The motors can run as part of a fully electric vehicle or a hybrid system, with a combustion engine powering a generator that charges the vehicle’s battery.

‘The idea was kicking around for a number of years,’ said Martin Boughtwood, owner and director of the company.

‘We had the belief that we could create a very efficient electric vehicle but could see no one was approaching it in the right way. There is a stigma attached to electric vehicles but really they can outperform combustion vehicles.’

Though the original system already featured anti-slip braking and traction control, PML Flightlink is now working with the University of Portsmouth to add artificial intelligence, creating a smart wheel that can sense road conditions and modify the car’s performance to compensate for problems.

The completed vehicle will have no transmission as all its controls, including suspension and braking, will be linked using software. However, this will not be a drive-by-wire vehicle — the driver will remain in complete control at all times, allowing him or her to still experience the pleasure of driving.

The wheels will use micro- computers to perform 4,000 calculations a second and communicate with each other. The AI will enable the system to learn as the car is driven, making calculations and adjustments according to travelling speed and road conditions. This will give tighter control, a smoother ride and a safer drive, though the driver will remain fully in control of the car.

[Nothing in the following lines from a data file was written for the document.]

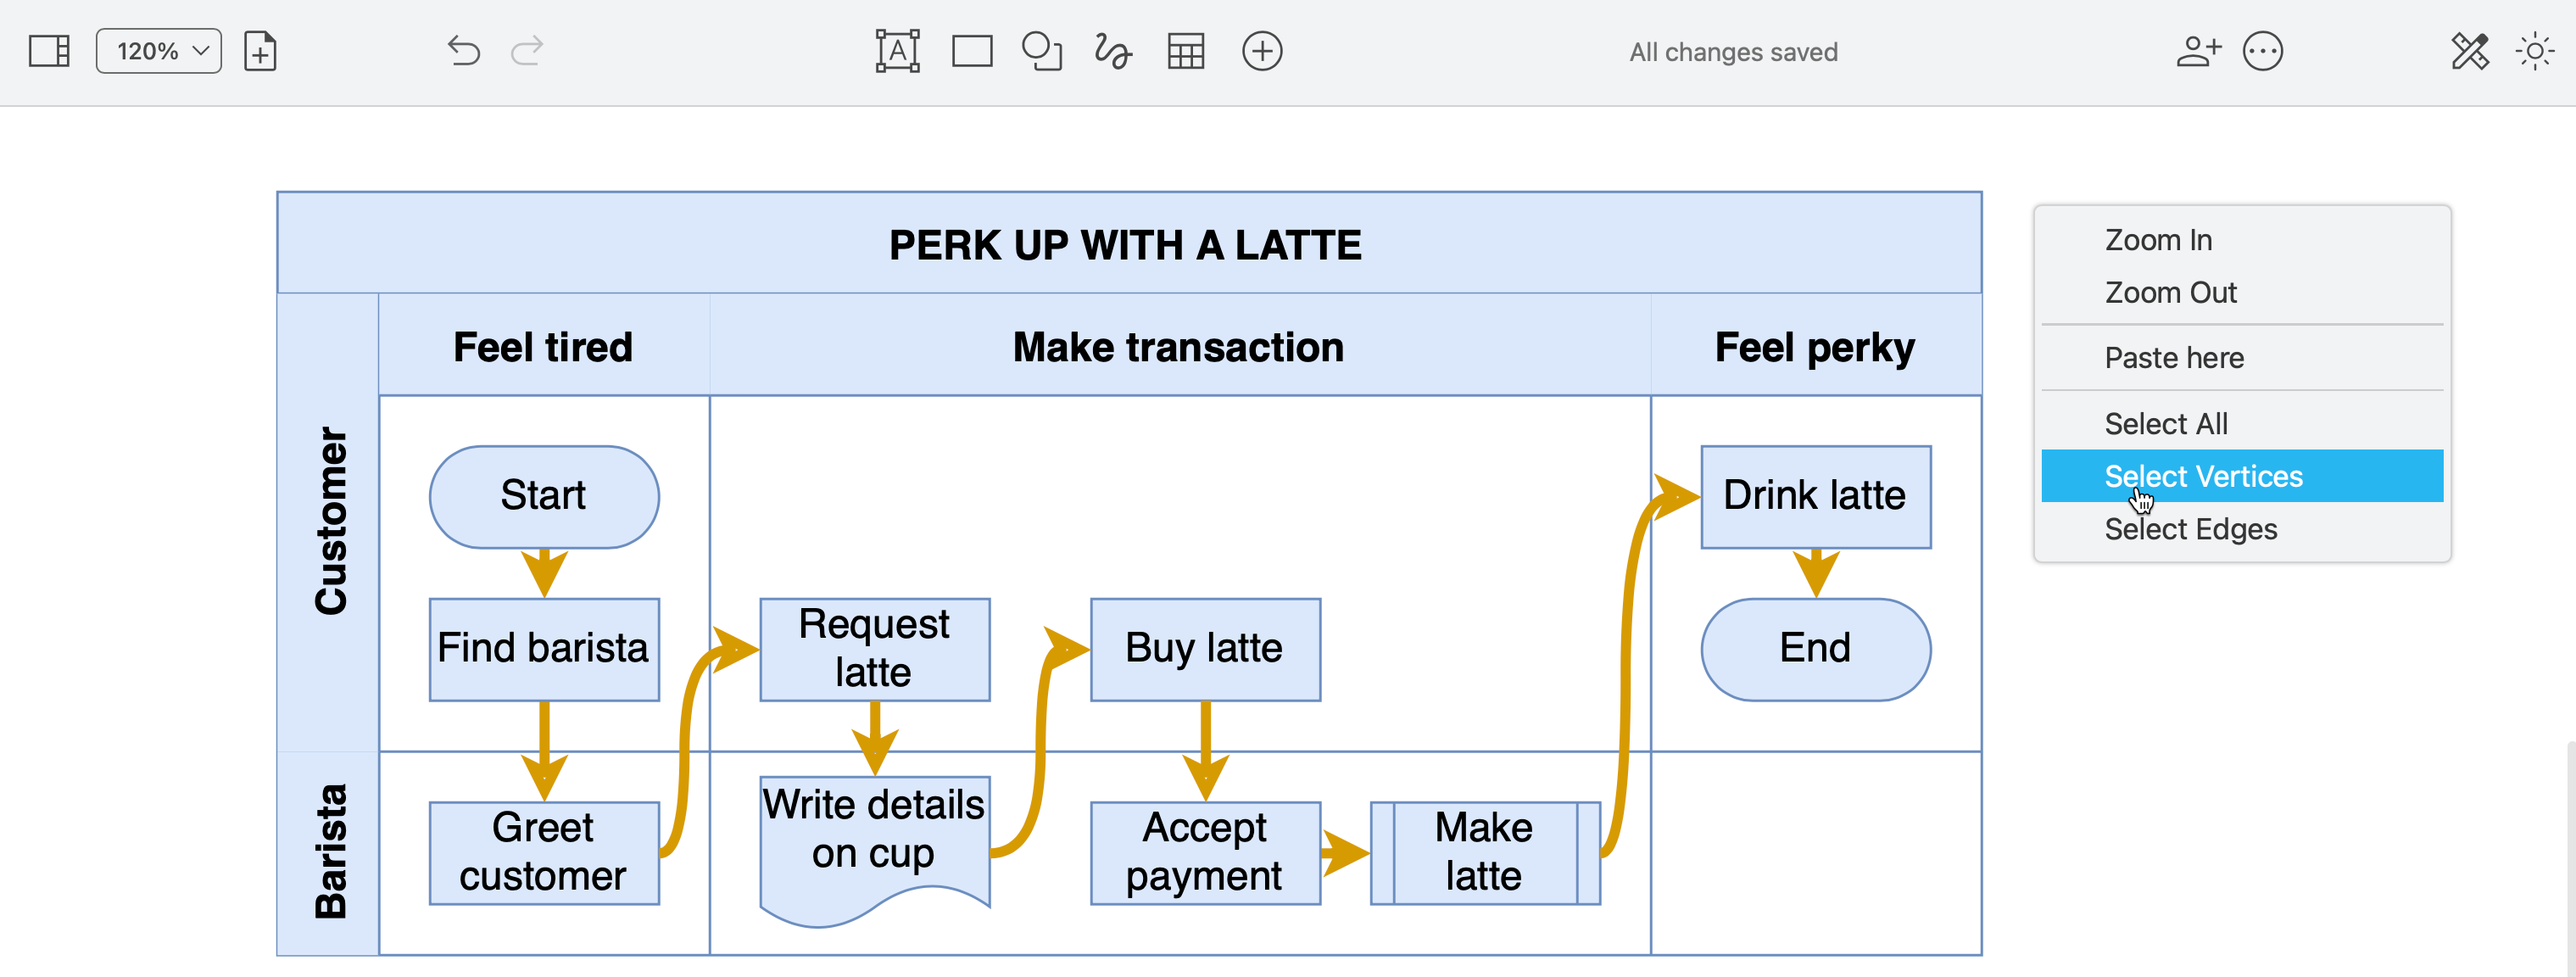Select Paste here option
The image size is (2576, 977).
click(2177, 358)
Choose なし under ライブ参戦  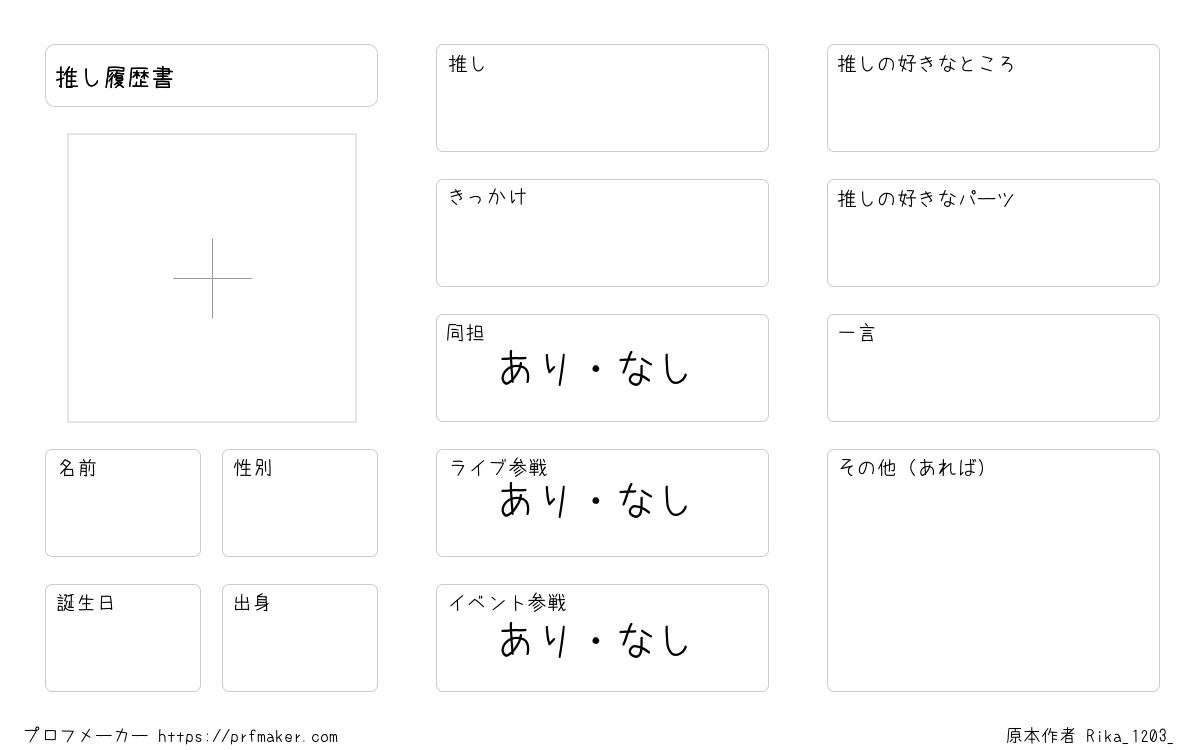pyautogui.click(x=654, y=500)
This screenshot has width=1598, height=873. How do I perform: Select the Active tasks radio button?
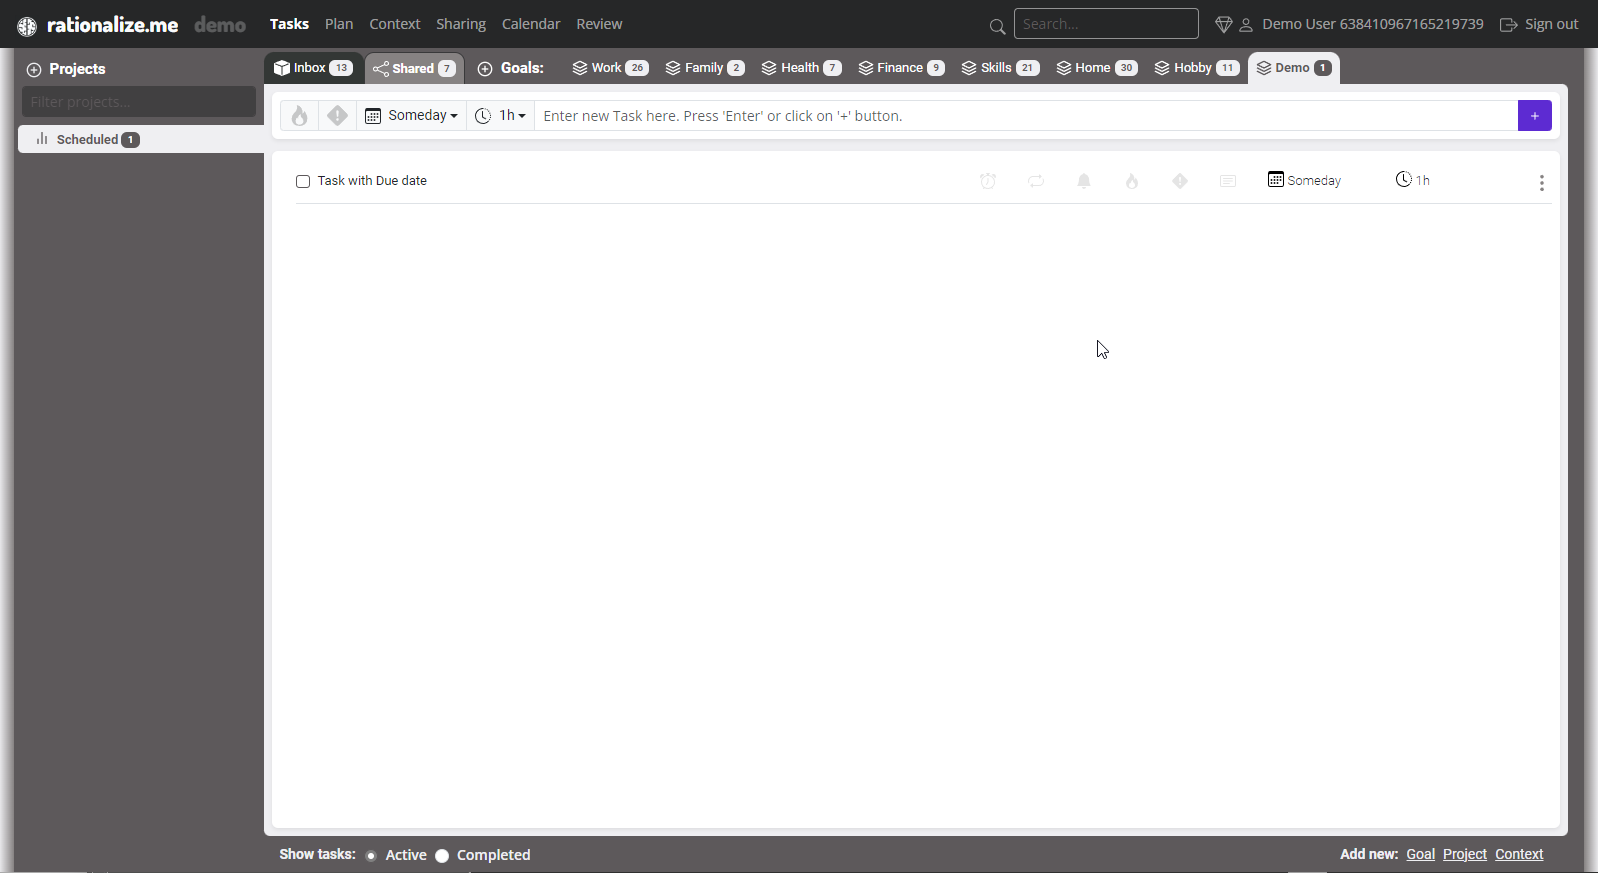coord(371,856)
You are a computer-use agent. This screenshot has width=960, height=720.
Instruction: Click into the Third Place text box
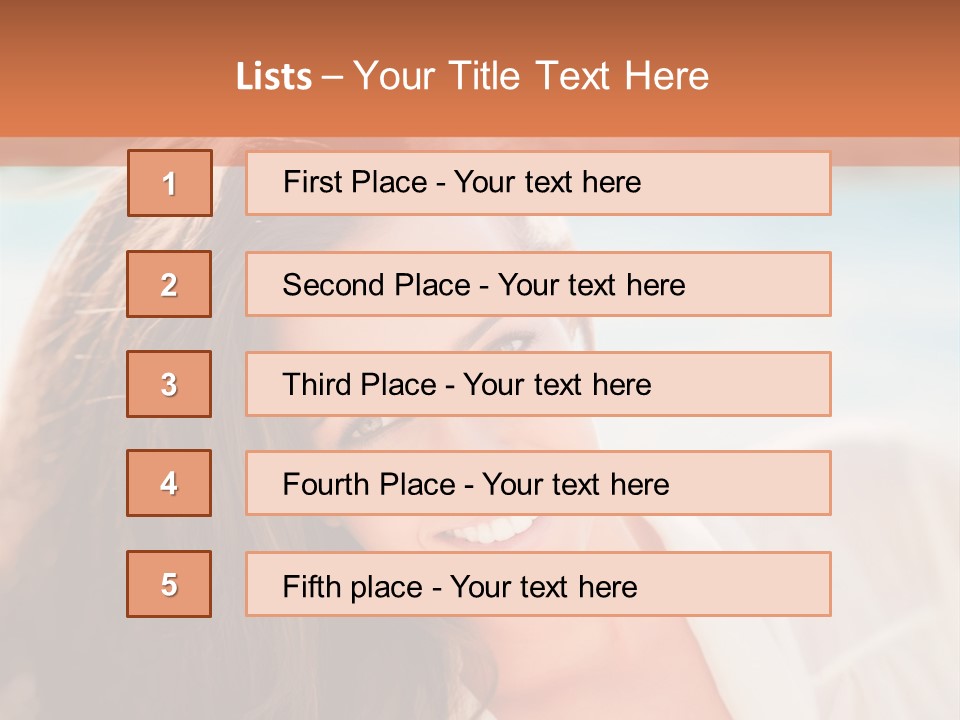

The AI will manage the suspension, steering and braking systems, teaching the vehicle to adapt to bends in the road, potholes and other potential hazards, compensating by adjusting the car’s reactions.

The system will retain information in its memory and use it the next time the car encounters similar road conditions. This will allow it to respond faster and improve the ride for the driver and passengers. The vehicle therefore learns as it drives and adapts its performance to suit what it knows about the road.

‘If the car experiences familiar conditions it can compensate by controlling the linear motors in the suspension,’ said Dr David Brown of the University of Portsmouth’s Institute of Industrial Research. ‘It can also predict problems. If it encounters certain conditions it can predict that it is on a slippery road and prevent skidding.’

Electronic traction control and suspension will counterbalance the drop and bumpy ride of a poor road surface, while the drag experienced on a tight corner will also be eliminated, as the car will tilt into the bend. The vehicle will therefore also be safer.